Design of lipid nanoparticles for the oral delivery of hydrophilic macromolecules

Abstract

Colloidal drug carriers prepared from solid triglycerides have been presented as a promising alternative to polymer nanoparticles. The present work is aimed at developing surface-modified lipid nanoparticles intended to encapsulate peptides within their structure and to study their physicochemical properties and in vitro stability in gastrointestinal fluids. The final goal is to explore their potential as oral delivery vehicles for macromolecules. The W/O/W multiple emulsion technique was originally applied and conveniently modified for the production of tripalmitin nanoparticles. This technique was selected because its makes the encapsulation of peptides feasible. Additionally, the surface of the particles could be modified through the incorporation of Poloxamer 188 or the lipid derivative PEG 2000-stearate into the formulation. This modification led to a reduction in the zeta potential values, varying from −34 mV for the non-coated particles to −20 mV for those prepared with PEG-stearate. Results of the stability of the nanoparticles in gastric and intestinal media indicate that the low pH of the gastric medium and the pancreatic enzymes in intestinal medium are responsible for the extensive aggregation and degradation of the non-coated lipid nanoparticles (80% degradation in 4 h). In contrast, PEG-stearate coated nanoparticles were more stable, as their polymer coating layer totally prevented aggregation in both media and significantly reduced pancreatin-induced degradation (40% approximately in 4 h). Preliminary studies showed that insulin, chosen as a model peptide, could be associated and released from PEG-stearate coated nanoparticles. Nevertheless, further work is required in order to optimize the release behavior of the entrapped peptide.

Introduction

The use of genetic engineering in the molecular design of new peptide drugs offers a promising approach for the treatment of several diseases. However, after nearly seven decades of therapeutic use, most protein drugs are still administered by invasive routes. Among the different alternatives investigated so far, the oral route continues to be a challenge as well as the most attractive way to administer proteins because of its unquestionable commercial potential.

Recently, the use of submicron-size particles as oral peptide delivery systems has attracted considerable pharmaceutical interest [1], [2], [3]. There are two essential features that justify the attention devoted to such systems, (i) their controlled release behavior that makes possible to bypass gastric and intestinal degradation of the encapsulated drug [4], [5] and (ii) their possible uptake and transport through the intestinal mucosa [6], [7], [8], [9]. Indeed, the uptake and transport of small particles across the small intestine is utterly accepted nowadays [7], [10], [11]. However, whether the extension of this phenomenon is enough to improve massive transport of poorly absorbable drugs across the intestine is still under discussion [12]. Future clarification of the parameters governing particle uptake will surely lead to the design of new and more efficient colloidal carriers.

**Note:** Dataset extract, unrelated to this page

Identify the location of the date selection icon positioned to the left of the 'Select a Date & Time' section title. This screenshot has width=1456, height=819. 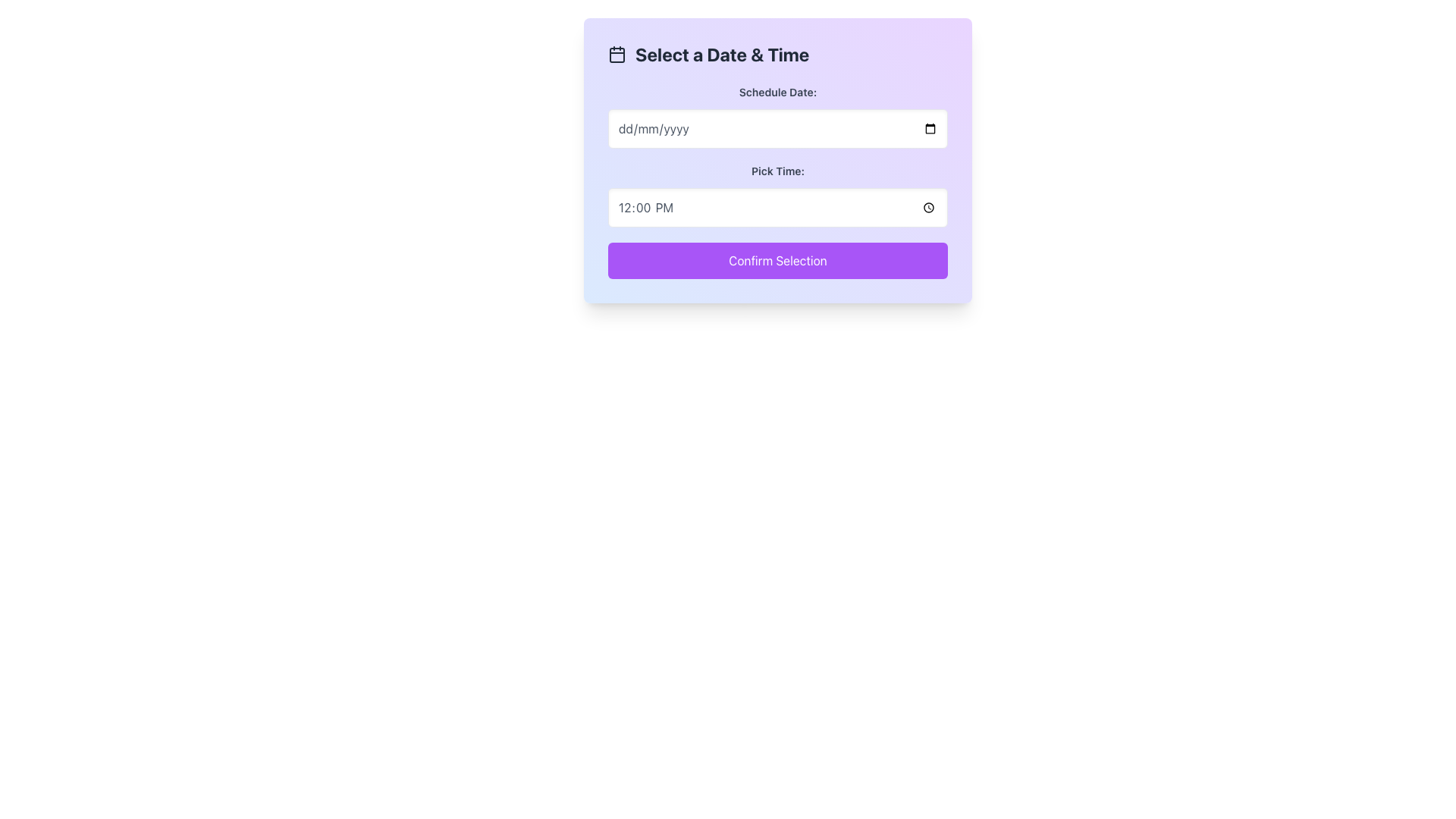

A widely overlooked factor in the design of drug delivery systems for the oral route is their stability upon contact with gastrointestinal fluids. This consideration is especially important in carriers made from biodegradable materials, where colloidal size maximizes the surface available for enzymatic degradation [12], [13], [14], [15]. Moreover, the delicate stability of colloids can be seriously compromised under the drastic environmental conditions of the gastrointestinal tract. Indeed, this phenomenon of particle aggregation leading to sizes far larger than those capable of interacting with the intestinal mucosa has already been reported for PLA and PLGA nanoparticles [15]. One of the proposed strategies for protecting biodegradable particles from the effects of gastrointestinal fluids has been the formation of a coating with polymers such as polyvinyl alcohol [13], [14], Poloxamer [16], [17] or PEG [15].

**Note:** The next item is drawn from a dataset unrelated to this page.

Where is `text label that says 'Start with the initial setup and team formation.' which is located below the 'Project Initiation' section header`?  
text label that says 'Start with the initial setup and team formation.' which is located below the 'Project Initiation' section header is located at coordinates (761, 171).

Lipid nanoparticles are receiving increasing attention as alternative drug carriers to polymer nanoparticles [18], [19]. We have hypothesized that some advantages of these carriers for the oral delivery of peptides could be the stabilizing effect that lipids exert on proteins and the absorption promoting effect associated with these materials [20]. Nevertheless, a current limitation of solid lipid nanoparticles is the low loading capacity for hydrophilic macromolecular drugs [21]. Additionally, in the case of temperature sensitive molecules, i.e. proteins, a second drawback arises during the nanoparticle manufacturing process because of the high temperatures required to melt the lipid.

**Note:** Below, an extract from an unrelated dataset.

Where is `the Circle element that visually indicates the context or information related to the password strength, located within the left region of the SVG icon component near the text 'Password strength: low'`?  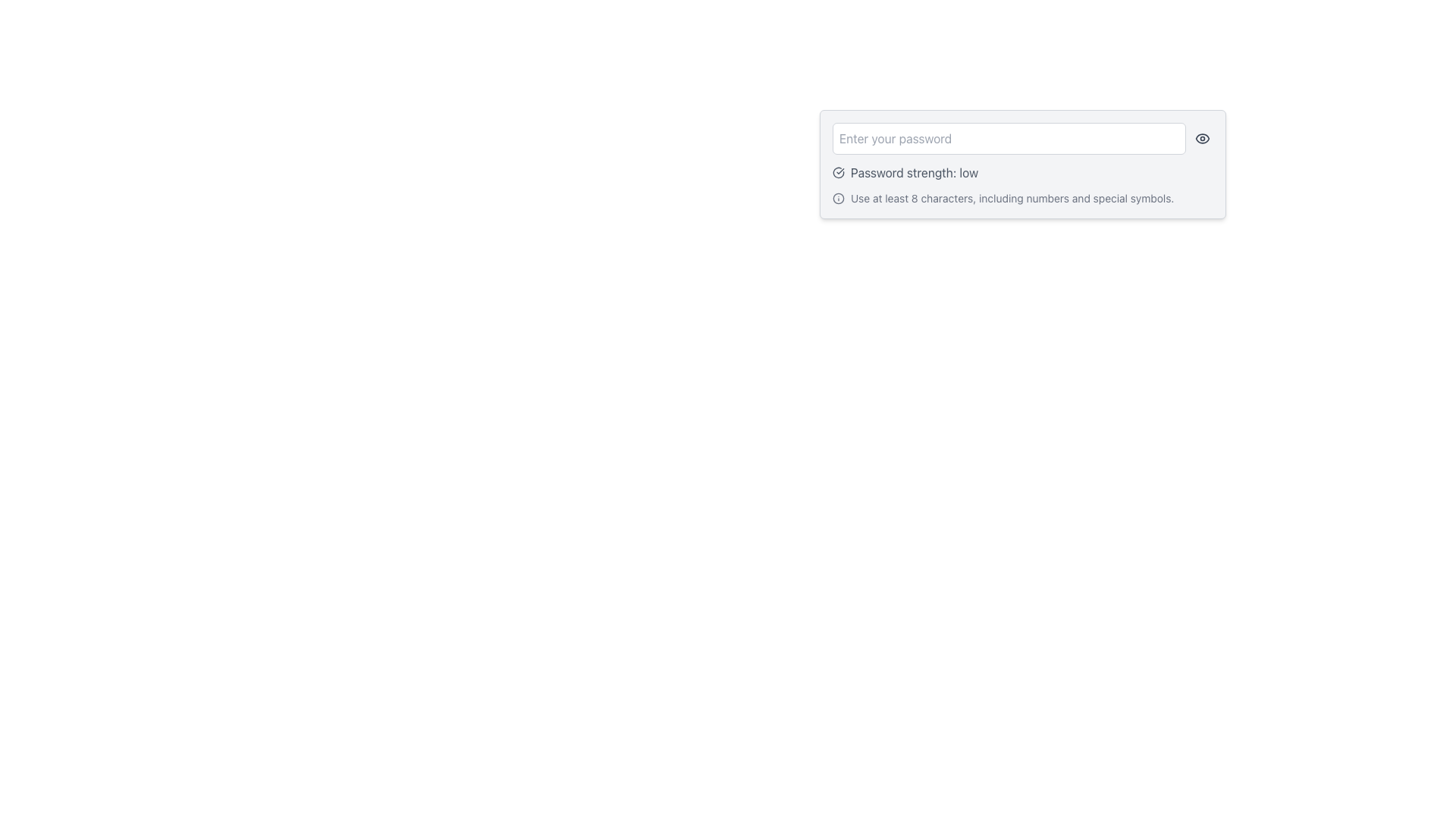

The final goal of our work is to develop new lipid nanoparticulate carriers that are suitable for oral administration of proteins. The specific aims in the work presented here were, first, to apply new technologies that avoid the necessity to melt the lipid for the preparation of peptide-loaded lipid nanoparticles and, second, to develop surface-modified nanoparticles and investigate their stability in gastrointestinal fluids. For this purpose, tripalmitin nanoparticles precipitated from multiple emulsions were prepared at room temperature, and the stability of various PEG-stearate and Poloxamer-coated nanoparticles in simulated digestive and intestinal fluids was evaluated in terms of particle aggregation and lipid degradation.